Data excerpts →
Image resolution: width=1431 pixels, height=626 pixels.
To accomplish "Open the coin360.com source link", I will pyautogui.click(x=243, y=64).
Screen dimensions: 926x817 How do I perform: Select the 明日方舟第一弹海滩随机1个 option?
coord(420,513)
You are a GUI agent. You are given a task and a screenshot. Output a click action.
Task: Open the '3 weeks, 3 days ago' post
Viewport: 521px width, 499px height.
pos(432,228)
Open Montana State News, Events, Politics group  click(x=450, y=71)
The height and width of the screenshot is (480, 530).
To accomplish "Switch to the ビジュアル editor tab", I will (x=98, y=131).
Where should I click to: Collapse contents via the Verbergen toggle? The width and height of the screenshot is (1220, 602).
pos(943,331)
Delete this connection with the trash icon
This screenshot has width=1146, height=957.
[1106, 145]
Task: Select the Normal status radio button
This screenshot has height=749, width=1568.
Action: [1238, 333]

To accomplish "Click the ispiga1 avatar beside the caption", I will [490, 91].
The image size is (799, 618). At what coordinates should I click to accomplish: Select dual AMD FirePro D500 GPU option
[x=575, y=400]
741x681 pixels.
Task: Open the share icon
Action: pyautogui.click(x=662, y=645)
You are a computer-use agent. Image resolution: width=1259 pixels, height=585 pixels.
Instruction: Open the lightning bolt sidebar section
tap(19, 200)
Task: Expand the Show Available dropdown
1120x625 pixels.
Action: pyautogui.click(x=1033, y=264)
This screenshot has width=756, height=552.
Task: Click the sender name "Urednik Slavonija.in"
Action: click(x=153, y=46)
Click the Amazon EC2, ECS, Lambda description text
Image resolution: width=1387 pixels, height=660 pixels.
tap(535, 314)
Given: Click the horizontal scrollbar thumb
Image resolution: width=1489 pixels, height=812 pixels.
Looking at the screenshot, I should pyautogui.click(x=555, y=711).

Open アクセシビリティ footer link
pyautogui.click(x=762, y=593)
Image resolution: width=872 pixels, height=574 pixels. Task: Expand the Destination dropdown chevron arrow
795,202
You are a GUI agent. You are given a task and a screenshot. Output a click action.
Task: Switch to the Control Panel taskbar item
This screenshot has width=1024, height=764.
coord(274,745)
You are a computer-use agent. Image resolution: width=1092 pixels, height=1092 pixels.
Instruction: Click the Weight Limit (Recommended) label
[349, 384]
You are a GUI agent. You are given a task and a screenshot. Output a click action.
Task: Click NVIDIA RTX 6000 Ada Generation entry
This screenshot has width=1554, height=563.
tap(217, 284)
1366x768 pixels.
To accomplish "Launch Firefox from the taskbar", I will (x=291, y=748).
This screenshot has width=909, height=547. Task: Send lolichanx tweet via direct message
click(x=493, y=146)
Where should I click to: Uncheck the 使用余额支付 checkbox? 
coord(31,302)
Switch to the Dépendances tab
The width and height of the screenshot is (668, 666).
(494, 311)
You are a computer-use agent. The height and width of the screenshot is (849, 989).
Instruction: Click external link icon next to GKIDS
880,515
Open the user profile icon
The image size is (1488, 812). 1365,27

Task instructions → Reproduce all of the data exactly as given.

Task output →
Image resolution: width=1431 pixels, height=626 pixels.
To accomplish "Open the coin360.com source link", I will pyautogui.click(x=243, y=64).
Screen dimensions: 926x817 How do I perform: Select the 明日方舟第一弹海滩随机1个 option?
coord(420,513)
You are a GUI agent. You are given a task and a screenshot. Output a click action.
Task: Open the '3 weeks, 3 days ago' post
Viewport: 521px width, 499px height.
pos(432,228)
Open Montana State News, Events, Politics group  click(x=450, y=71)
The height and width of the screenshot is (480, 530).
To accomplish "Switch to the ビジュアル editor tab", I will (x=98, y=131).
Where should I click to: Collapse contents via the Verbergen toggle? The width and height of the screenshot is (1220, 602).
pos(943,331)
Delete this connection with the trash icon
This screenshot has width=1146, height=957.
[1106, 145]
Task: Select the Normal status radio button
This screenshot has height=749, width=1568.
Action: [1238, 333]

To accomplish "Click the ispiga1 avatar beside the caption", I will [490, 91].
The image size is (799, 618). At what coordinates should I click to accomplish: Select dual AMD FirePro D500 GPU option
[x=575, y=400]
741x681 pixels.
Task: Open the share icon
Action: pyautogui.click(x=662, y=645)
You are a computer-use agent. Image resolution: width=1259 pixels, height=585 pixels.
Instruction: Open the lightning bolt sidebar section
tap(19, 200)
Task: Expand the Show Available dropdown
1120x625 pixels.
Action: pyautogui.click(x=1033, y=264)
This screenshot has width=756, height=552.
Task: Click the sender name "Urednik Slavonija.in"
Action: click(x=153, y=46)
Click the Amazon EC2, ECS, Lambda description text
Image resolution: width=1387 pixels, height=660 pixels.
tap(535, 314)
Given: Click the horizontal scrollbar thumb
Image resolution: width=1489 pixels, height=812 pixels.
Looking at the screenshot, I should pyautogui.click(x=555, y=711).

Open アクセシビリティ footer link
pyautogui.click(x=762, y=593)
Image resolution: width=872 pixels, height=574 pixels. Task: Expand the Destination dropdown chevron arrow
795,202
You are a GUI agent. You are given a task and a screenshot. Output a click action.
Task: Switch to the Control Panel taskbar item
This screenshot has width=1024, height=764.
coord(274,745)
You are a computer-use agent. Image resolution: width=1092 pixels, height=1092 pixels.
Instruction: Click the Weight Limit (Recommended) label
[349, 384]
You are a GUI agent. You are given a task and a screenshot. Output a click action.
Task: Click NVIDIA RTX 6000 Ada Generation entry
This screenshot has width=1554, height=563.
tap(217, 284)
1366x768 pixels.
To accomplish "Launch Firefox from the taskbar", I will (x=291, y=748).
This screenshot has width=909, height=547. Task: Send lolichanx tweet via direct message
click(x=493, y=146)
Where should I click to: Uncheck the 使用余额支付 checkbox? 
coord(31,302)
Switch to the Dépendances tab
The width and height of the screenshot is (668, 666).
(494, 311)
You are a computer-use agent. The height and width of the screenshot is (849, 989).
Instruction: Click external link icon next to GKIDS
880,515
Open the user profile icon
The image size is (1488, 812). 1365,27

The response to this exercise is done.